Wednesday morning I got very little sleep, so getting less
accomplished that day than I'd hoped, then feeling like I was
thinking and moving in slow motion by that evening, was not
terribly unsurprising, however frustrating. Yesterday I got
my head stuck in the car-shopping process, searching eBay and
Craigslist and putting notes in a Google spreadsheet (so I can
access it equally easily from home or from
anniemal's
house), slowly realizing that sounds hurt[1]
and I was still "thinking through mud". I wasn't sure whether
it was fibro-associated
wierdness or an incipient migraine -- I did drink basil/lavender
tea, and it did seem to help a bit, which suggests that I managed
to head off the worst part of a migraine that had been headed
my way.
(Not that yesterday was entirely bad. Dinner with
anniemal
and
syntonic_comma and
vvalkyri was nice
despite the sharp-sounds/slow-brain thing and accidentally putting
too much pepper in the lentil-parsnip curry.)
A little over an hour ago I suddenly woke up feeling more clear-headed than I have felt in the past forty eight hours. Feeling awake and aware feels nice. Feeling ... coherent. Only problem is, gee whiz, my back hurts a lot and I was awake at 0-dark-thirty. (And my head hurts, but it feels more like sinus pain than anything else, so perhaps some seasonal Canadian drugs[2] will help with that.)
Anyhow, it still feels good to feel like I've got my brain back out of the oobleck it felt like it was buried in yesterday and the day before. Feels more like being me.
[1] The crinkling of a plastic bag five feet away on the other side of a door is not, in general, supposed to be painful, right?

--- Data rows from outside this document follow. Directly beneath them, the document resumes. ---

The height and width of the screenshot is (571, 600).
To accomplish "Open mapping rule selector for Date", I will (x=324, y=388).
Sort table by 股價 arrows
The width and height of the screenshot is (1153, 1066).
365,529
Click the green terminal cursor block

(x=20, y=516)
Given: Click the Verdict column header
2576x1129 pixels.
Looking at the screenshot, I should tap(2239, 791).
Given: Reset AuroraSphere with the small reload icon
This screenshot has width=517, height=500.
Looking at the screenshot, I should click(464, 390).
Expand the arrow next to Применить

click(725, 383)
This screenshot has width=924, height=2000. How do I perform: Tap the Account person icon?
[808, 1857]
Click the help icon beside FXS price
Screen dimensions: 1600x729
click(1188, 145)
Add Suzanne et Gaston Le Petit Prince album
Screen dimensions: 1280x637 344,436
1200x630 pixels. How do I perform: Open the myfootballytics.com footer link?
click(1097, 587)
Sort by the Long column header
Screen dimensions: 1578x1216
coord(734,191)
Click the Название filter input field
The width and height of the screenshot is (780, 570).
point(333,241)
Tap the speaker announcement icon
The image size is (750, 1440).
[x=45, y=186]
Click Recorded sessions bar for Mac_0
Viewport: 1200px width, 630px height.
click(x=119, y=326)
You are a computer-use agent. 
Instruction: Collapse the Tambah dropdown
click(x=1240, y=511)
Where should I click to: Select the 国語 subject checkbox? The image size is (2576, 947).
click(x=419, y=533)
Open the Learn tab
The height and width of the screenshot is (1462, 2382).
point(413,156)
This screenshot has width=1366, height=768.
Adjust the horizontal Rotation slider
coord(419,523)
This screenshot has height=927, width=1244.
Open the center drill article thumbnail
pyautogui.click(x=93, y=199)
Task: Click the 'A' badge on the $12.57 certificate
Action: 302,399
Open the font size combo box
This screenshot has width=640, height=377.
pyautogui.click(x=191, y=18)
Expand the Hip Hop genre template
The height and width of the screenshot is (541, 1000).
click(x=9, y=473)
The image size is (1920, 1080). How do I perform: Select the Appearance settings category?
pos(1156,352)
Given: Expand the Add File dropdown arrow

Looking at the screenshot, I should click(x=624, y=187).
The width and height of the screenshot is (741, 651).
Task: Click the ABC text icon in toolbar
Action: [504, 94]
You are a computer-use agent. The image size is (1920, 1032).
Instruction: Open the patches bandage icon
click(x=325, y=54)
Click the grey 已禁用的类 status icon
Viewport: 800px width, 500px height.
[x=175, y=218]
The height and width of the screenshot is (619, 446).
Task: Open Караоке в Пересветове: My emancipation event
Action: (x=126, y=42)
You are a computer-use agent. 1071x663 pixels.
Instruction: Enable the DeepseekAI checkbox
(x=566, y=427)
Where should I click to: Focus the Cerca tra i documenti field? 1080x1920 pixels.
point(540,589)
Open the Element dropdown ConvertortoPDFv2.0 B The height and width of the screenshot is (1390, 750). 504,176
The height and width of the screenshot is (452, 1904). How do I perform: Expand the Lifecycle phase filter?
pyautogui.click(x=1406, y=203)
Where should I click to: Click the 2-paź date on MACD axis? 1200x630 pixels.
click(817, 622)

[2] Currently the only antihistamines I know of that work for me are loratadine (just barely, if I double the dosage and take it twice as often) and Zyrtec (which is less effective than it was a few years ago, but still works well enough to notice). But Zyrtec a) is not covered by the state health-care-for-poor-people plan even if the doctor calls 'em up and insists that the patient needs it (it was in the "doctor has to argue" category until the new general health plan superceded the old prescription-assistance-only plan and the city-run clinic became a provider to the state thingie) ... b) is wicked expensive in the US, and c) has no generic equivalent avauilable in the US. But in Canada it is 1) OTC (under a different brand name), 2) much less expensive even in the name brand, and 3) available more cheaply still in generic form. Fortunately, I have friends in Canada, to whom I am quite grateful. Now as long as the next new antihistamine comes out before my body decides it no longer wants to react to Zyrtec ... (fortunately it seems to have slowed down that process as I've aged -- I've gotten more years out of each of the last few antihistamines than I used to).